Alphaliner has lowered its forecast for global container throughput growth this year from 3.6% to 2.5%. The consultant said that the weakness in the first quarter and the impact of the US-China trade war are gradually taking their toll.
According to the data of over 250 global ports surveyed by the consultant, the average growth rate in the first three months of this year was only 2.8% compared with the same period last year.
Alphaliner also pointed out that the growth rate was "unevenly distributed among regions". "Negative growth in freight volumes at several emerging ports has pulled down the global growth rate," Alphaliner said.
The performance of ports in the Middle East was the poorest, with their number shrinking by 10.1% compared to the first quarter of 2018.
The transaction volumes in Africa and Oceania decreased by 4.4% and 1.1% respectively, while the export volume of South African ports dropped sharply by 16%. The negative growth of ports such as Melbourne, Sydney, Brisbane and Fremantle in Australia affected the throughput in Oceania.
However, in the Asia-Europe and Trans-Pacific regions, the reports indicate growth rates of 3.5% and 4.8% respectively.
As for the trade war between the US and China, since May 15th, the US has raised the tariff rate on the 200 billion US dollars worth of goods imported from China from 10% to 25%, and then threatened to impose tariffs on approximately 325 billion US dollars worth of additional goods. China raised the tariff rate on some imported goods from the US starting from June 1st. Alphaliner predicts that the throughput will be further affected as a result.

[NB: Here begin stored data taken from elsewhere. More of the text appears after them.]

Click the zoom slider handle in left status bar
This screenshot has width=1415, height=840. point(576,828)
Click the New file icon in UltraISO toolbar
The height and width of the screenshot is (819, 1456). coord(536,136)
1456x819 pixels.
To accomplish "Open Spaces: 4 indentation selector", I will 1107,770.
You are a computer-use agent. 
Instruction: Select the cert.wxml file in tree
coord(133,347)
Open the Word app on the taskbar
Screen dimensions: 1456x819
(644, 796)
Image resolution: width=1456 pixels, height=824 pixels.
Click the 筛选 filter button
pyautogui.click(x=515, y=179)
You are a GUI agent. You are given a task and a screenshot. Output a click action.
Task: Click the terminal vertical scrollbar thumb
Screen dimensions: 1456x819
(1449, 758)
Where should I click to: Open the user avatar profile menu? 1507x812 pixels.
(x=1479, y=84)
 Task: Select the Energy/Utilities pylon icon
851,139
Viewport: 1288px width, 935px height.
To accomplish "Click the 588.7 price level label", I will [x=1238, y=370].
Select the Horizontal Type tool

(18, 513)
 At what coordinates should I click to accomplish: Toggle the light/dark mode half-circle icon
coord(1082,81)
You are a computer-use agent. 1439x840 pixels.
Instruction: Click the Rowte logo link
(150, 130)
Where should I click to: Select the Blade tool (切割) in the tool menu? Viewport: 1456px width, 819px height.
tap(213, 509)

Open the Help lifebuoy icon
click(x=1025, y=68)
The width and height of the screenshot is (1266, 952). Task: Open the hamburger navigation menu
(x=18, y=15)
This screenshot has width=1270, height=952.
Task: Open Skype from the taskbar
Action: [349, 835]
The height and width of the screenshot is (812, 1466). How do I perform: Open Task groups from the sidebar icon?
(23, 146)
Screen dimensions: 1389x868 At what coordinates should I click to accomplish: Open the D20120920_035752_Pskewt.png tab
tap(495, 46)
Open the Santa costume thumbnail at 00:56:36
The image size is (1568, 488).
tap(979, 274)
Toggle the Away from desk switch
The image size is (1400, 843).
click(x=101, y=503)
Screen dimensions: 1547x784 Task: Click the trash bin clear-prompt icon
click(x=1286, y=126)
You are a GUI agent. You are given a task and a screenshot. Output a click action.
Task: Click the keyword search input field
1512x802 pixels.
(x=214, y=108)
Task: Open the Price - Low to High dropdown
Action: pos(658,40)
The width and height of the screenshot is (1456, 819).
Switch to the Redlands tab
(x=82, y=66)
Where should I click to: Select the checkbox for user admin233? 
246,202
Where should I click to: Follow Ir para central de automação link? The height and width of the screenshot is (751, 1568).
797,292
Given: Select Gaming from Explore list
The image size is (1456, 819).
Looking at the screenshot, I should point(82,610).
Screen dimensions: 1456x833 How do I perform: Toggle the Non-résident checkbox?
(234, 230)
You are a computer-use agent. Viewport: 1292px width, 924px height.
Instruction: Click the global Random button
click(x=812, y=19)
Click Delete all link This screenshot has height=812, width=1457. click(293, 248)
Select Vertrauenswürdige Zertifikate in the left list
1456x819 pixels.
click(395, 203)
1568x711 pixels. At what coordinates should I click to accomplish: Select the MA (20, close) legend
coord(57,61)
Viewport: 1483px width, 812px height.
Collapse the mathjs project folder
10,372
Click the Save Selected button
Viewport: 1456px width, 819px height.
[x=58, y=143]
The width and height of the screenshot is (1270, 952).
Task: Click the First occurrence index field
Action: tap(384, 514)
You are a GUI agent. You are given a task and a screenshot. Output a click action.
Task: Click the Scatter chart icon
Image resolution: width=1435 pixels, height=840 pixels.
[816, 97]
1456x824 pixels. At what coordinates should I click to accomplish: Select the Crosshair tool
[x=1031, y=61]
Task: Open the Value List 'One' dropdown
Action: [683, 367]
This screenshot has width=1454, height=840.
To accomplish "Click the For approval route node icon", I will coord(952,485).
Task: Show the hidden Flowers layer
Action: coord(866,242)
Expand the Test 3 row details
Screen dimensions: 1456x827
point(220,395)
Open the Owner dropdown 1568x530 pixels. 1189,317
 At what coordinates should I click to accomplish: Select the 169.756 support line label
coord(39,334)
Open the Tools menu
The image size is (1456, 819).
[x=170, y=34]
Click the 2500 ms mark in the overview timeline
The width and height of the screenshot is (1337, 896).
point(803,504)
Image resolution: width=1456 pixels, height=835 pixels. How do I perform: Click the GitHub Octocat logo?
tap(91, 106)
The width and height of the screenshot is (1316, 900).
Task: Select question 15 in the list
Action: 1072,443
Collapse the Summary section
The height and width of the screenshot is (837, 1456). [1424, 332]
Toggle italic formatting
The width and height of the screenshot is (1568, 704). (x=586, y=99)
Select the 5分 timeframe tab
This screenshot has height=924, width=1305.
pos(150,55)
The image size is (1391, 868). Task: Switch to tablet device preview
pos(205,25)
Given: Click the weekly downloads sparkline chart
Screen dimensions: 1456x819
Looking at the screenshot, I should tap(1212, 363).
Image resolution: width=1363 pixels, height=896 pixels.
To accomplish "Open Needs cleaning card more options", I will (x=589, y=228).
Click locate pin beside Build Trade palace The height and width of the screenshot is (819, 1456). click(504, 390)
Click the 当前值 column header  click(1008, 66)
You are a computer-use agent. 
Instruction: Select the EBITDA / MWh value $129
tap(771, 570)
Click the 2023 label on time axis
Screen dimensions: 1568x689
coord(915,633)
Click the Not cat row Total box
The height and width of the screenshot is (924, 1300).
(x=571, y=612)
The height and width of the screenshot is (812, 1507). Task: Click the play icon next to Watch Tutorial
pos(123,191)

Alphaliner stated: "The escalation of the trade war between China and the United States is expected to lower the growth rate of container volumes in both countries in the coming quarters." The consultancy pointed out that the spot price for the trans-Pacific route between Asia and the US West Coast has dropped by 15% in the past two weeks, and shipping alliance groups have announced two blank sailings next month, indicating a projected decline in sales.